May 22, 2024 13:51 GMT
GERMAN DATA: Negotiated Wages Warrant Upside Risks to Overall EZ Figure
GERMAN DATA
German negotiated wages incl. one-off payments inclined 11.7% Y/Y in March (vs 5.9% in Feb), the highest yearly growth rate in the recent cycle, bringing in the Q1 growth to 6.2% Y/Y. This poses some upside risks to analyst expectations for a +4.5% Y/Y Eurozone-wide negotiated wage tracker print (released Thursday), in addition to this week's release of a firmer Q1 overall labour cost index growth (+4.9% Y/Y vs +3.4% Q4). JPMorgan now pencils in 4.7%. It printed 4.5% in Q4 23.
- While the effect of one-time payments, which was heavily driven by tax-exempt one-off inflation remunerations of up to E3000 is likely to taper off fairly quickly, the underlying uptick will be more concerning to ECB policymakers. Underlying growth (excluding one-offs) ticked up notably in March, to 4.1% Y/Y (vs 2.6% Feb).

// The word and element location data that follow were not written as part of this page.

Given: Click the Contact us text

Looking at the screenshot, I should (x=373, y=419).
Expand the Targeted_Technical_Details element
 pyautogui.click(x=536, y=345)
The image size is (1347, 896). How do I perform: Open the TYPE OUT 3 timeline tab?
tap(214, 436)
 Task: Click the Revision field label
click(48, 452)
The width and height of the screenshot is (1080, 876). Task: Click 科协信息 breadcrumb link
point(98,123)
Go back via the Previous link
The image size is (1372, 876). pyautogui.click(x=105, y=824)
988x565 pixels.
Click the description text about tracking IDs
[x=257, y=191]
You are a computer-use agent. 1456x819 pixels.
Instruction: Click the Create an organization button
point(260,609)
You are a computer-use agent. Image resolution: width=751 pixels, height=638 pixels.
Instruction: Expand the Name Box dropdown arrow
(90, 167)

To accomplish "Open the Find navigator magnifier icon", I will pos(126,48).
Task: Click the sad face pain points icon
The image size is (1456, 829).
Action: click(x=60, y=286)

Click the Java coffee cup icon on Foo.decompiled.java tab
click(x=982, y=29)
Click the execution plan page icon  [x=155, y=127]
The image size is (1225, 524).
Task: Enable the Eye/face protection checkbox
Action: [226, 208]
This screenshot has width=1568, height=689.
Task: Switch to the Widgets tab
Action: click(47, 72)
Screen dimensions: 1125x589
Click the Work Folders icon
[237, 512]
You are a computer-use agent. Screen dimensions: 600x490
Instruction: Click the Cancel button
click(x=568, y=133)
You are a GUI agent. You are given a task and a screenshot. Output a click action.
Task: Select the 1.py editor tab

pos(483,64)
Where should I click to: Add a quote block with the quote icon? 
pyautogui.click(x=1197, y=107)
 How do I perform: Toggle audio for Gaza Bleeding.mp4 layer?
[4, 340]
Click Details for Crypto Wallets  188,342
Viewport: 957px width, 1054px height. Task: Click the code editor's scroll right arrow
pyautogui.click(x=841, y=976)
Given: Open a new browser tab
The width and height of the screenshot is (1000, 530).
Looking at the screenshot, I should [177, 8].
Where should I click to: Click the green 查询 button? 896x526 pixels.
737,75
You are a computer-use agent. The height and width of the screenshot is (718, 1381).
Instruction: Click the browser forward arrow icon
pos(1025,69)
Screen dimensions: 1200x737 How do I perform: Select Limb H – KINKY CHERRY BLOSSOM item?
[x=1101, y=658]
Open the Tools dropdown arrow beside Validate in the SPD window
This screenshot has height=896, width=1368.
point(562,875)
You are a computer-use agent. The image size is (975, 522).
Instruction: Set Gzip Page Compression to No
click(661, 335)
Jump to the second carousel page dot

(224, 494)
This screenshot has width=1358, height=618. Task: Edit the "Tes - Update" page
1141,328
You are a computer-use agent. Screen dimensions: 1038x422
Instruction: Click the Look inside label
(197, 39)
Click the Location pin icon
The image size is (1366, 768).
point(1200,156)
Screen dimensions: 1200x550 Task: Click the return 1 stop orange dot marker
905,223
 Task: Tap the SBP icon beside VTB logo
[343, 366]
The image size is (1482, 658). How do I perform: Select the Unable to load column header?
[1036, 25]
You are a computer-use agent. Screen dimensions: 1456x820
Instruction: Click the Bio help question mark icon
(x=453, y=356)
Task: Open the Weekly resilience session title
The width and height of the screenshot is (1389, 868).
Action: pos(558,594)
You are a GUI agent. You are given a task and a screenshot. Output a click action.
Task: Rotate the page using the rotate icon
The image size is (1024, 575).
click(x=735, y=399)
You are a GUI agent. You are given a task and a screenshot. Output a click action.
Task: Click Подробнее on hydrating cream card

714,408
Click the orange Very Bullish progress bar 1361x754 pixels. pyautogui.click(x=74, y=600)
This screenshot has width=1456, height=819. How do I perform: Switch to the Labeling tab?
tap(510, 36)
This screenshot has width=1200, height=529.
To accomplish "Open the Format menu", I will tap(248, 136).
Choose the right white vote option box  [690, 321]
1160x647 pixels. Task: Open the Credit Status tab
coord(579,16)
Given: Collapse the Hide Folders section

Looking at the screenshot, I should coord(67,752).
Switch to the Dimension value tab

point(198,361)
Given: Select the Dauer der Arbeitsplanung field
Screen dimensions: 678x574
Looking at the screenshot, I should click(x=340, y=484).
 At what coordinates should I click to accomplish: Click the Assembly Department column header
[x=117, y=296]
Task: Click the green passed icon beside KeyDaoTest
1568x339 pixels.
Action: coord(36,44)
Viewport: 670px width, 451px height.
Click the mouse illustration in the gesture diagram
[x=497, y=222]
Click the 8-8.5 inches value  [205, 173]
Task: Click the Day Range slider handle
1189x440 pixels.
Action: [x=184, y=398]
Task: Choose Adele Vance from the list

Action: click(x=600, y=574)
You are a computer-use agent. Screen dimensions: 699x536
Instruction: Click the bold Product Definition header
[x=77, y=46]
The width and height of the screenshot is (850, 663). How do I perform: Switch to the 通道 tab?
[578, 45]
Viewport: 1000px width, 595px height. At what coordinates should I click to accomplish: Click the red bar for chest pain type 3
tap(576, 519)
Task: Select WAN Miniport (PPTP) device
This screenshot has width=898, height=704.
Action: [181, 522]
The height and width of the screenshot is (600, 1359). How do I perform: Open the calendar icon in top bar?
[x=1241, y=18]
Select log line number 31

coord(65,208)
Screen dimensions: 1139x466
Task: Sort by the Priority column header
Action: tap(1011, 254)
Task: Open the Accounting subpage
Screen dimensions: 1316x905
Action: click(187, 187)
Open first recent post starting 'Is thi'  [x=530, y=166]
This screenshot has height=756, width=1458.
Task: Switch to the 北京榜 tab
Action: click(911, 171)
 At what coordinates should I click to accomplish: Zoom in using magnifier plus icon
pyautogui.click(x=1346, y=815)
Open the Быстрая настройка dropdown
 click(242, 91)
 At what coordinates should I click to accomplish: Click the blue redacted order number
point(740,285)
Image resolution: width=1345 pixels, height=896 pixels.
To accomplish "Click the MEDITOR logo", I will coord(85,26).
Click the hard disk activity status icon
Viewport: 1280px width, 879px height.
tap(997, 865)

- March saw an unusually high number of negotiated wage contracts expiring, impacting about 1.9mln workers (4% of the total workforce). Negotiations in April and May (driven by the services sector) saw a lower number of affected workers. The next large round of negotiations will be in September, when contracts in the metal and electrical industry will expire.
- Note that even if the German jump contrasts with softer readings elsewhere in the Eurozone.